> **ASSIGNMENT**
Repeat every entry word for word. Images do not belong in the copy.
--- START ---
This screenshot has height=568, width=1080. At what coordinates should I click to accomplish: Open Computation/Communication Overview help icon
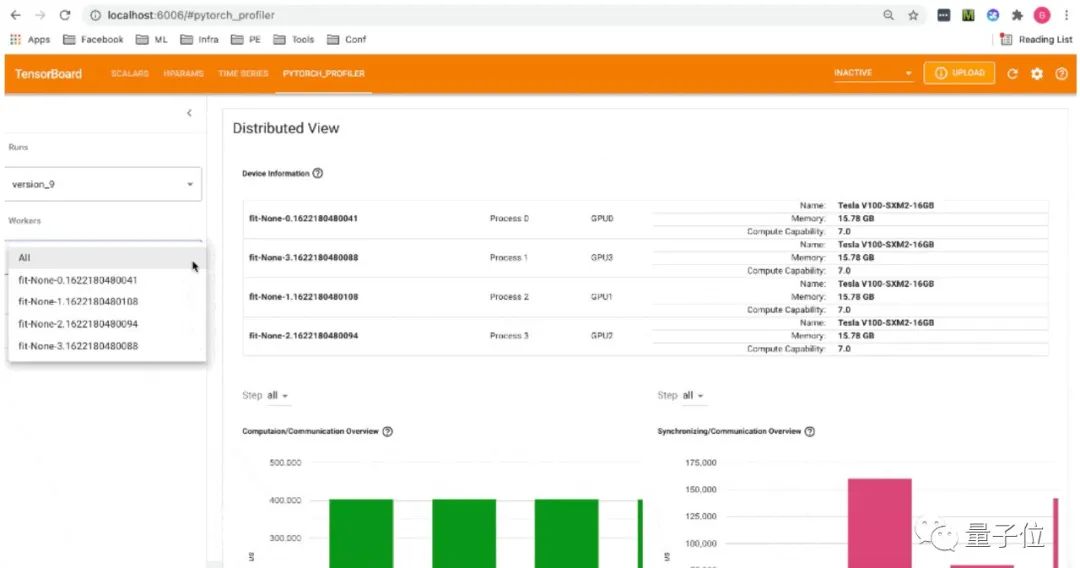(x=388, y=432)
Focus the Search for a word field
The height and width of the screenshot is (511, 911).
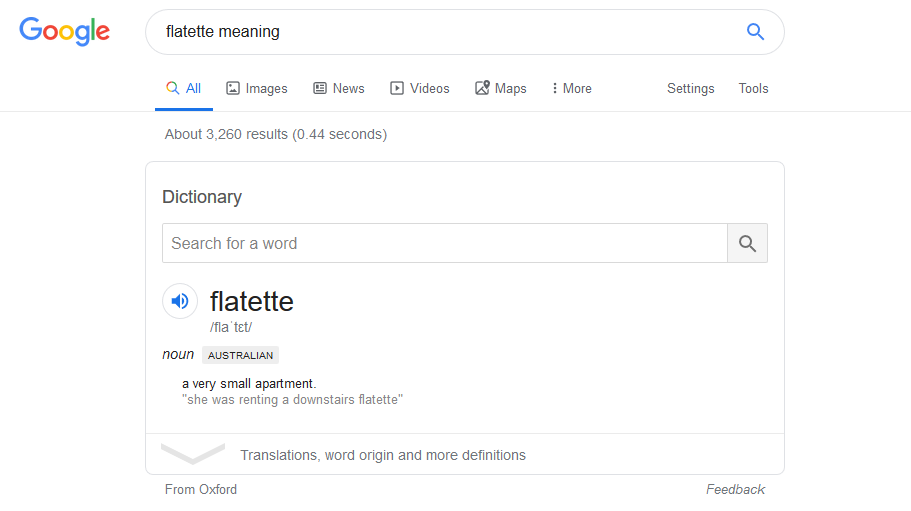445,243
--- END ---
> **YOUR SOLUTION**
This screenshot has height=568, width=1080. At what coordinates should I click to accomplish: Open Computation/Communication Overview help icon
(x=388, y=432)
Focus the Search for a word field
The height and width of the screenshot is (511, 911).
445,243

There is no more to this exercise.